Newham Council has submitted an application to government to continue its current borough-wide scheme for another five years.
Sir Robin Wales, Mayor of Newham, has issued a statement warning Sharma that local authorities and residents will be watching this decision closely.
“The decision whether or not to approve Newham’s scheme will be one of the first tests of the new government’s housing policy and will show if they are committed to listening to the ever-increasing numbers of private renters” the statement claims.
Newham was the first authority in the country to introduce borough-wide licensing in 2013, which requires all landlords to licence all property offered for private rent.
Over the last five years Newham Council has instigated 1,135 prosecutions for housing crimes (70 per cent of all prosecutions in London); banned 28 of the worst landlords from operating in the borough – forcing them to sell up or hand their properties over to reputable agents; recovered over £2.6m a year in additional council tax; and served 2,170 notices to improve housing conditions and management.

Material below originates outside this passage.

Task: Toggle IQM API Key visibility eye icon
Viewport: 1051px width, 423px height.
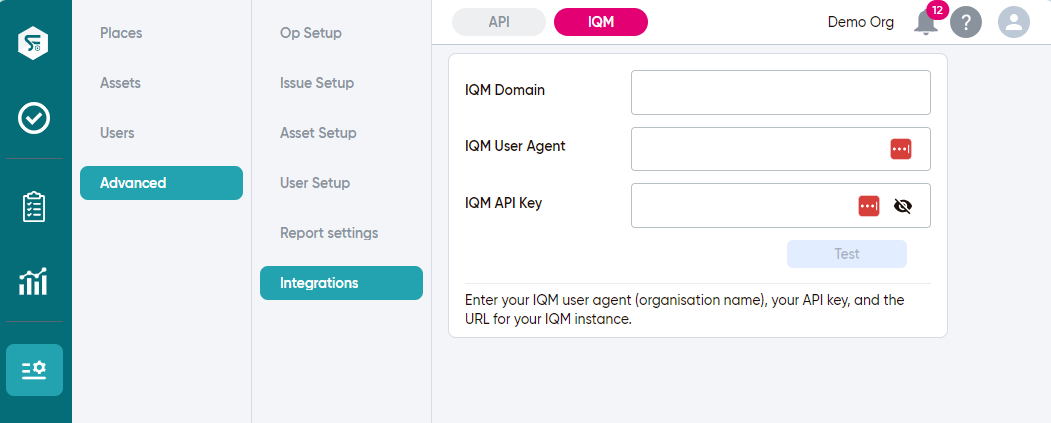Action: 903,206

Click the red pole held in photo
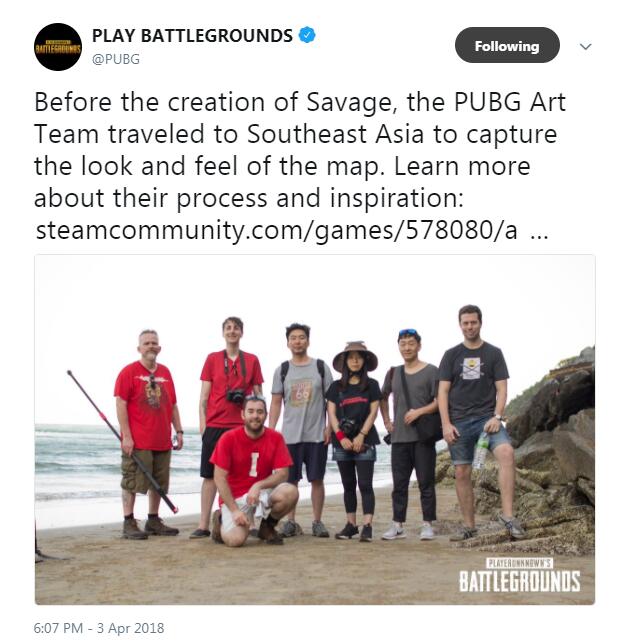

The council’s original scheme comes to an end in December, and under stricter restrictions imposed by the government in 2015, Newham must now apply to government for permission to continue to protect tenants for another five year period.
“Newham was the first local authority to take decisive action to safeguard vulnerable families and individuals in the private rented sector by introducing borough-wide licensing back in 2013. We have shown that local solutions, informed by the knowledge of local officers, and backed by political will of local politicians, can be highly effective” claims Sir Robin.
Since taking office last month, housing minister Alok Sharma has faced criticism over his and the government’s handling of the Grenfell Tower tragedy; he has pulled out of a speech at a major housing conference; and last weekend he blocked some Twitter followers claiming they were using “abusive language.”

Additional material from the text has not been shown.